Stored records
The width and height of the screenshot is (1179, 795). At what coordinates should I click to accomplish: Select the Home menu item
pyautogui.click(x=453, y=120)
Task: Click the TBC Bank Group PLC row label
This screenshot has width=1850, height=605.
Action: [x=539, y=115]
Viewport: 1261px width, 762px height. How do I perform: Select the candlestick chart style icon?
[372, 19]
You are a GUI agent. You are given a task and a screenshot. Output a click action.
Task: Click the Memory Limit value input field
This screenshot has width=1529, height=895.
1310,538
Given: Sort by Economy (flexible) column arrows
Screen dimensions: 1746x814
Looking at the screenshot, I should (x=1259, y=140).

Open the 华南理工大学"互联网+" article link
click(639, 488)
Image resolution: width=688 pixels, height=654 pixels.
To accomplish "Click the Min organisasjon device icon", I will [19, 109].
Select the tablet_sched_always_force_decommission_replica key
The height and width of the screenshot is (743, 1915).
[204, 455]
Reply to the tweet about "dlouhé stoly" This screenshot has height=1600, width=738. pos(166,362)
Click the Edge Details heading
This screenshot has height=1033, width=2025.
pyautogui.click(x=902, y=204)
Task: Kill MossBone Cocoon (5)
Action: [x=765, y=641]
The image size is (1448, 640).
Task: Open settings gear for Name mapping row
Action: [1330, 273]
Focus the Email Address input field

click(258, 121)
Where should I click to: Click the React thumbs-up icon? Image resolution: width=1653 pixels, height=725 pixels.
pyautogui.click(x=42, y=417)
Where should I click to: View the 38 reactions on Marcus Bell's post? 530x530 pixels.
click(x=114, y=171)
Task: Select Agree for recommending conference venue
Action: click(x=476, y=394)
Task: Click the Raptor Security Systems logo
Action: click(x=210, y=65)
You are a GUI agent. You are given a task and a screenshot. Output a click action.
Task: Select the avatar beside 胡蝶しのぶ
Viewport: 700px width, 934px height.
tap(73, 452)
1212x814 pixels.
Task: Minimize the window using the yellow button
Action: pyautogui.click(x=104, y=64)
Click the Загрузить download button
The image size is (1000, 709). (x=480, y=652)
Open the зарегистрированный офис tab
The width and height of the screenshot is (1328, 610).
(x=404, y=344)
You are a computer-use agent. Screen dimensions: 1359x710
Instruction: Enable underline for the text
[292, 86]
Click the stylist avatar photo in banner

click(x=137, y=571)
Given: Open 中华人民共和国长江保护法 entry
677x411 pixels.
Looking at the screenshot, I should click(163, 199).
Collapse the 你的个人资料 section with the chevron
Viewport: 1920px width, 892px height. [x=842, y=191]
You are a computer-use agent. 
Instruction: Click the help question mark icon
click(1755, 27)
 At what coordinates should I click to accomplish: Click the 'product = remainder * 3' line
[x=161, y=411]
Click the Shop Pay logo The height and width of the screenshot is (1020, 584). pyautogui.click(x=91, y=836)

*Task prompt*
Transcribe the records in full, keeping every character as it is.

*Result for this task*
The width and height of the screenshot is (1179, 795). At what coordinates should I click to accomplish: Select the Home menu item
pyautogui.click(x=453, y=120)
Task: Click the TBC Bank Group PLC row label
This screenshot has width=1850, height=605.
Action: [x=539, y=115]
Viewport: 1261px width, 762px height. How do I perform: Select the candlestick chart style icon?
[372, 19]
You are a GUI agent. You are given a task and a screenshot. Output a click action.
Task: Click the Memory Limit value input field
This screenshot has width=1529, height=895.
1310,538
Given: Sort by Economy (flexible) column arrows
Screen dimensions: 1746x814
Looking at the screenshot, I should (x=1259, y=140).

Open the 华南理工大学"互联网+" article link
click(639, 488)
Image resolution: width=688 pixels, height=654 pixels.
To accomplish "Click the Min organisasjon device icon", I will [19, 109].
Select the tablet_sched_always_force_decommission_replica key
The height and width of the screenshot is (743, 1915).
[204, 455]
Reply to the tweet about "dlouhé stoly" This screenshot has height=1600, width=738. pos(166,362)
Click the Edge Details heading
This screenshot has height=1033, width=2025.
pyautogui.click(x=902, y=204)
Task: Kill MossBone Cocoon (5)
Action: [x=765, y=641]
The image size is (1448, 640).
Task: Open settings gear for Name mapping row
Action: [1330, 273]
Focus the Email Address input field

click(258, 121)
Where should I click to: Click the React thumbs-up icon? Image resolution: width=1653 pixels, height=725 pixels.
pyautogui.click(x=42, y=417)
Where should I click to: View the 38 reactions on Marcus Bell's post? 530x530 pixels.
click(x=114, y=171)
Task: Select Agree for recommending conference venue
Action: click(x=476, y=394)
Task: Click the Raptor Security Systems logo
Action: click(x=210, y=65)
You are a GUI agent. You are given a task and a screenshot. Output a click action.
Task: Select the avatar beside 胡蝶しのぶ
Viewport: 700px width, 934px height.
tap(73, 452)
1212x814 pixels.
Task: Minimize the window using the yellow button
Action: pyautogui.click(x=104, y=64)
Click the Загрузить download button
The image size is (1000, 709). (x=480, y=652)
Open the зарегистрированный офис tab
The width and height of the screenshot is (1328, 610).
(x=404, y=344)
You are a computer-use agent. Screen dimensions: 1359x710
Instruction: Enable underline for the text
[292, 86]
Click the stylist avatar photo in banner

click(x=137, y=571)
Given: Open 中华人民共和国长江保护法 entry
677x411 pixels.
Looking at the screenshot, I should click(163, 199).
Collapse the 你的个人资料 section with the chevron
Viewport: 1920px width, 892px height. [x=842, y=191]
You are a computer-use agent. 
Instruction: Click the help question mark icon
click(1755, 27)
 At what coordinates should I click to accomplish: Click the 'product = remainder * 3' line
[x=161, y=411]
Click the Shop Pay logo The height and width of the screenshot is (1020, 584). pyautogui.click(x=91, y=836)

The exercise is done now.